AWS Transit Gateway provides a centralized network hub that is used to interconnect the VPCs and NGFW appliances within this solution. Using Transit Gateway route tables, Border Gateway Protocol (BGP) dynamic routing, and the functionality provided by the NGFW appliance, you can control, monitor, and inspect all network traffic within the environment. Utilizing BGP dynamic routing reduces the need to manually manage route tables.

Management services account

The Management services account hosts all of the core services that are needed in operating and managing the environment. In the DISA SCCA construct, this account corresponds to the Virtual Data center Management Stack (VDMS) component.

By default, the workloads in this account are accessible by all the mission application workloads, and provide shared services including endpoint protection (for example, antivirus scanning), vulnerability management and scanning, centralized logging services (for example, syslog), centralized patch management services (for example, yum repositories or Microsoft Endpoint Configuration servers), and centralized identity management or directory services (such as AWS Managed Microsoft AD and Microsoft Active Directory Federation Services (ADFS)).
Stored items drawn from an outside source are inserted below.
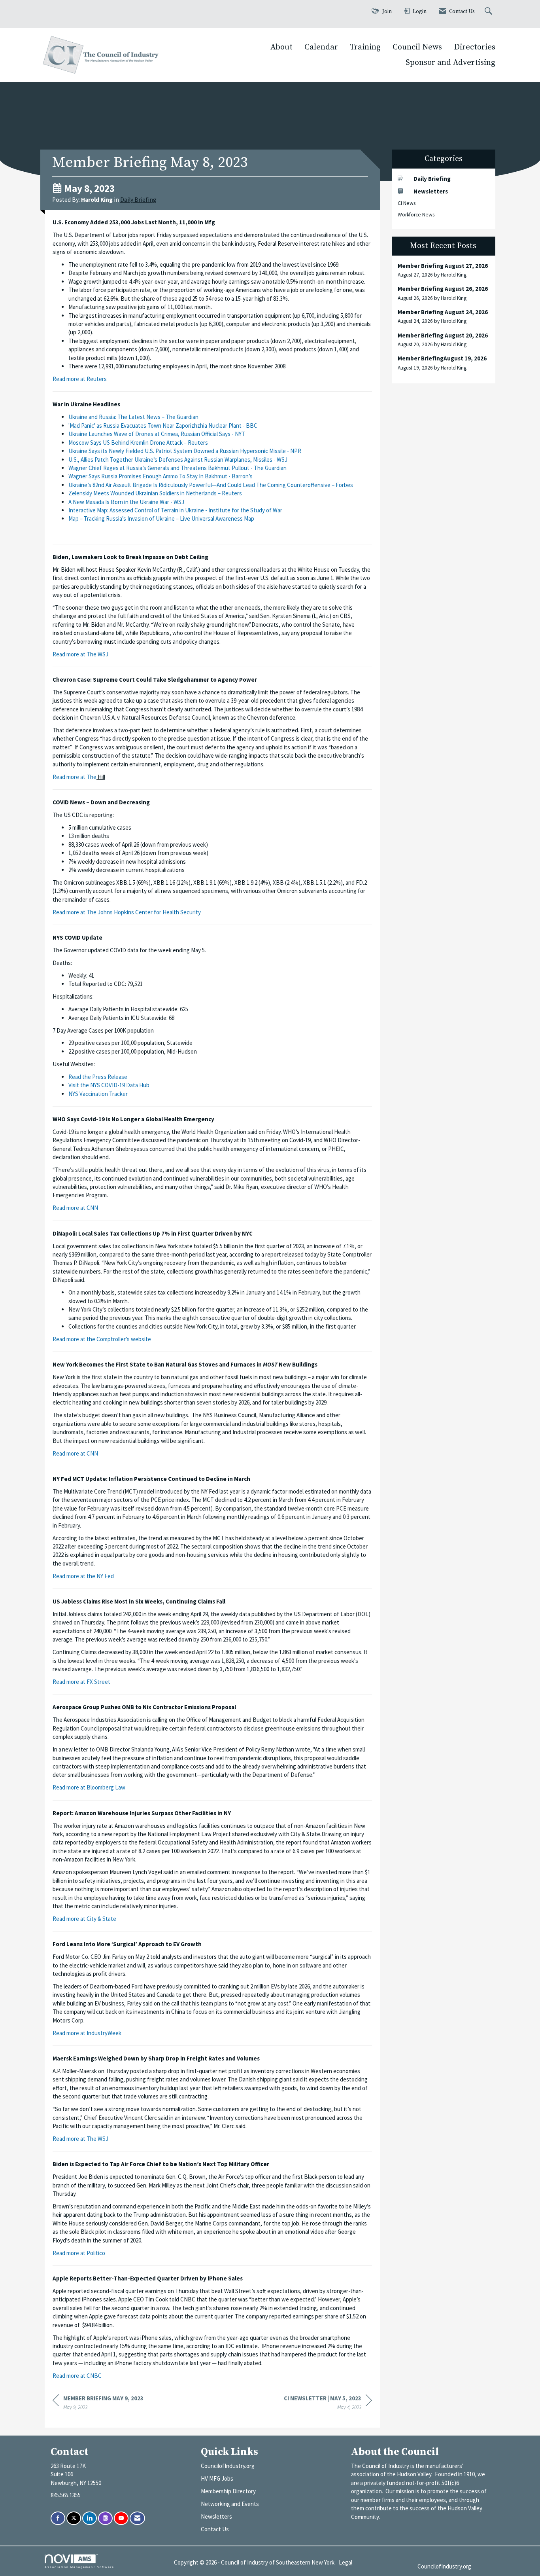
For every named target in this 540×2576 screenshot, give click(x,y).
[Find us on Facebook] (58, 2518)
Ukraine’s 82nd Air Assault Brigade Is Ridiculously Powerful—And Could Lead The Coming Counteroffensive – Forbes (210, 485)
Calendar (321, 47)
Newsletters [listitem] (430, 191)
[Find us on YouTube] (121, 2518)
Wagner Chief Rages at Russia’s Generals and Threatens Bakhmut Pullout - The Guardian (177, 468)
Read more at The (74, 777)
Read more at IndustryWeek (87, 2033)
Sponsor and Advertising (450, 62)
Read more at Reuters (80, 379)
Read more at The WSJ (80, 654)
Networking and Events (230, 2504)
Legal (345, 2562)
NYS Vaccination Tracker (98, 1094)
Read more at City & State (84, 1918)
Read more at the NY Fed (83, 1576)
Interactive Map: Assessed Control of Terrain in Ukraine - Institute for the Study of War (175, 510)
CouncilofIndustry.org (228, 2466)
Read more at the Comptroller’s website (102, 1339)
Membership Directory (228, 2491)
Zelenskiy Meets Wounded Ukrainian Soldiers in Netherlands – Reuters (155, 493)
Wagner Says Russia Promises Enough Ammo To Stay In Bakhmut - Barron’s (160, 476)
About (281, 47)
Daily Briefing (138, 199)
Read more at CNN (75, 1207)
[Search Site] (489, 11)
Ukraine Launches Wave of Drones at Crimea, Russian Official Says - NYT (156, 434)
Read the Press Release (97, 1076)
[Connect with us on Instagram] (105, 2518)
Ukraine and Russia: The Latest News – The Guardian (133, 417)
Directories (474, 47)
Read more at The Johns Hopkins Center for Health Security (127, 912)
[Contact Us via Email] (137, 2518)
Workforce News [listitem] (416, 214)
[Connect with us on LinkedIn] (89, 2518)
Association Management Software (79, 2567)
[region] (328, 2404)
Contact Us (215, 2529)
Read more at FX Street (81, 1681)
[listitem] (444, 270)
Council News (417, 47)
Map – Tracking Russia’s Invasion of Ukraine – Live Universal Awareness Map (161, 518)
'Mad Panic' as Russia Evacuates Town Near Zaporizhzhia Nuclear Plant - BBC (162, 425)
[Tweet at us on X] (73, 2518)
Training (365, 47)
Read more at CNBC (77, 2375)
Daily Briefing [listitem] (432, 178)
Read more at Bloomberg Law (89, 1787)
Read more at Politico (79, 2253)
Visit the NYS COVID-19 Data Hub (108, 1085)
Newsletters (216, 2516)
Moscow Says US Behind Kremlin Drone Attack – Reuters (138, 442)
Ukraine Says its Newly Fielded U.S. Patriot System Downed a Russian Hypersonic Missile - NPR (184, 451)
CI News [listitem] (406, 203)
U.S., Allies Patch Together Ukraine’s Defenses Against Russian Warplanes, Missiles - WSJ (177, 459)
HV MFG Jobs (217, 2478)
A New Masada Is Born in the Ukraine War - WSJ (126, 502)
Mission application account

The mission application account provides a location for the deployment of end user-facing applications and services. Web application servers, databases, and other compute or data workloads are deployed in this account. By distributing these workloads within separate accounts, developers and administrators can have privileged access to their workloads without introducing risk to other mission applications, and without introducing risk to the Management services, Logging, or Transit accounts. This is implemented through the use of AWS OrganizationsService Control Policies (SCP), AWS Identity and Access Management (IAM) roles and policies, and centralized identity federation.

A mission application account is connected to the environment using AWS Transit Gateway attachments. Routes defined by the Transit Gateway only allow specific network traffic into and out of the mission application account. This allows the mission application workloads to access Management Services as required, and allows external clients and users access to only the specific endpoints in the mission application account as needed.
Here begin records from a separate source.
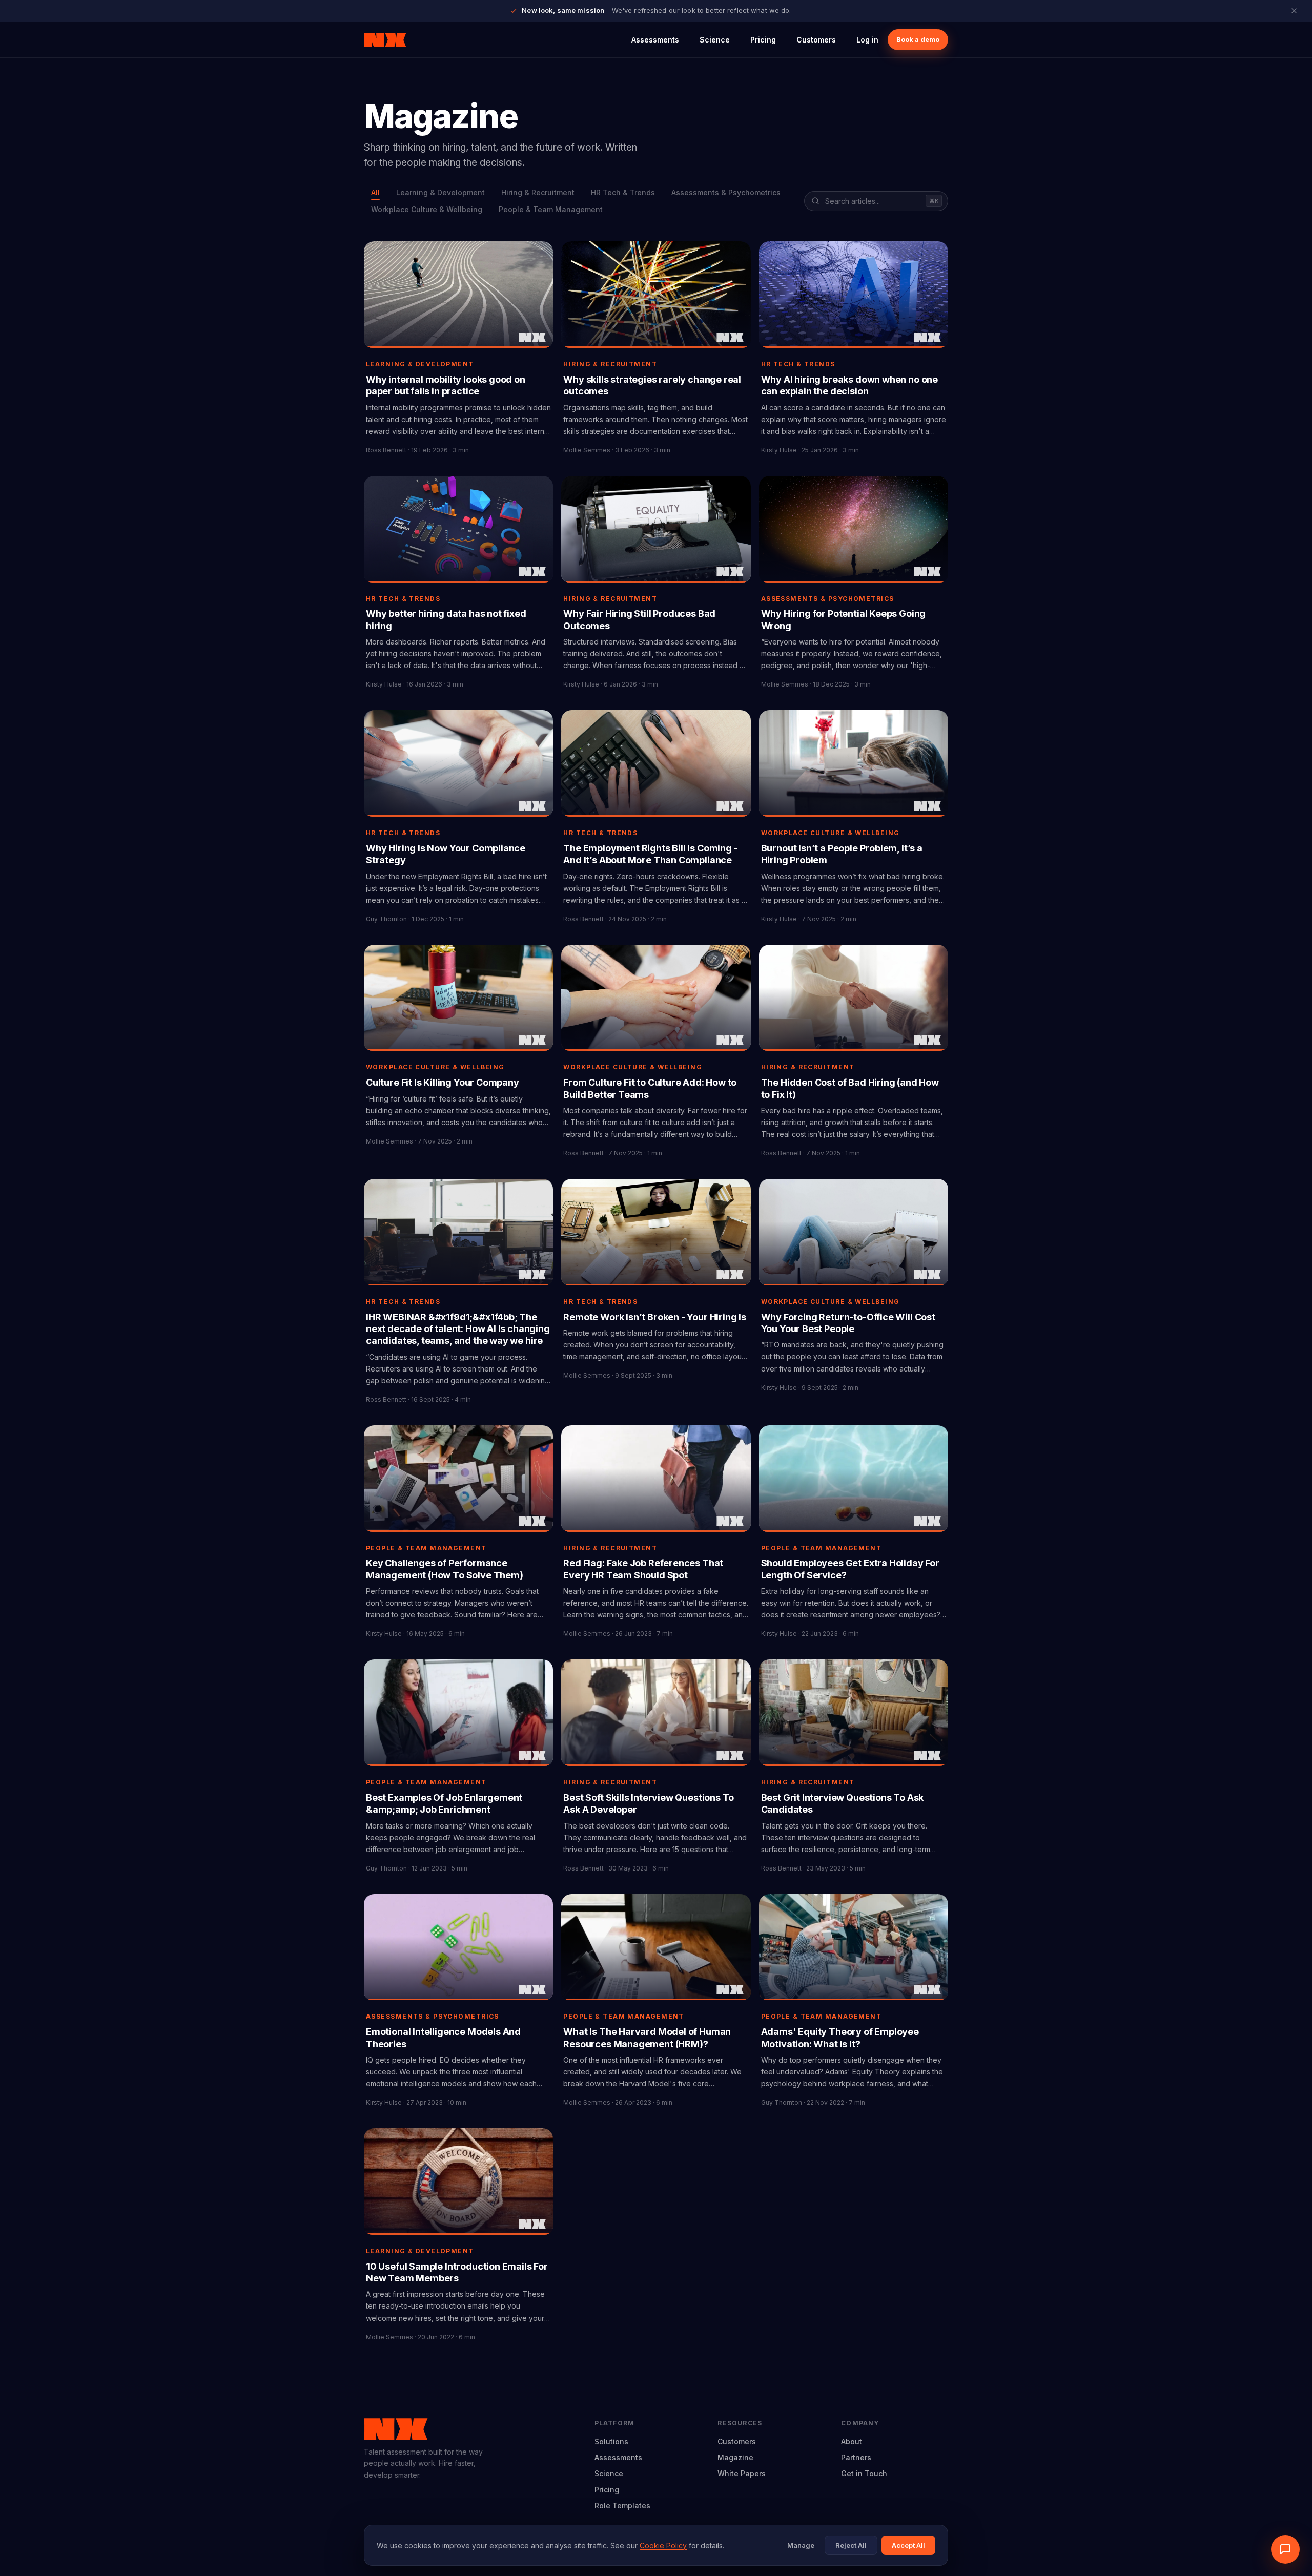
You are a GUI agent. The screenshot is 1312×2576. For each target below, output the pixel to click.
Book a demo (917, 39)
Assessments (655, 39)
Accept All (908, 2545)
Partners (856, 2457)
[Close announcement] (1294, 10)
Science (715, 39)
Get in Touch (864, 2473)
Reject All (851, 2545)
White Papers (741, 2473)
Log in (867, 39)
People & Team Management (551, 209)
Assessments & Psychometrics (726, 192)
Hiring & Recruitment (538, 192)
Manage (800, 2545)
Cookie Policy (663, 2545)
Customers (816, 39)
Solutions (611, 2441)
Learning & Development (440, 192)
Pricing (763, 39)
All (375, 192)
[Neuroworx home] (385, 40)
By segregating workloads into separate mission application accounts, you can implement granular security and cost controls, providing important guardrails that are required to maintain compliance. AWS services billing can be tracked and managed at the account level.

You can deploy additional mission application accounts using AWS Service Catalog functionality within the commercial Central account. You can create a mission application VPC using the product that is deployed in AWS Service Catalog within the AWS GovCloud (US) Central account.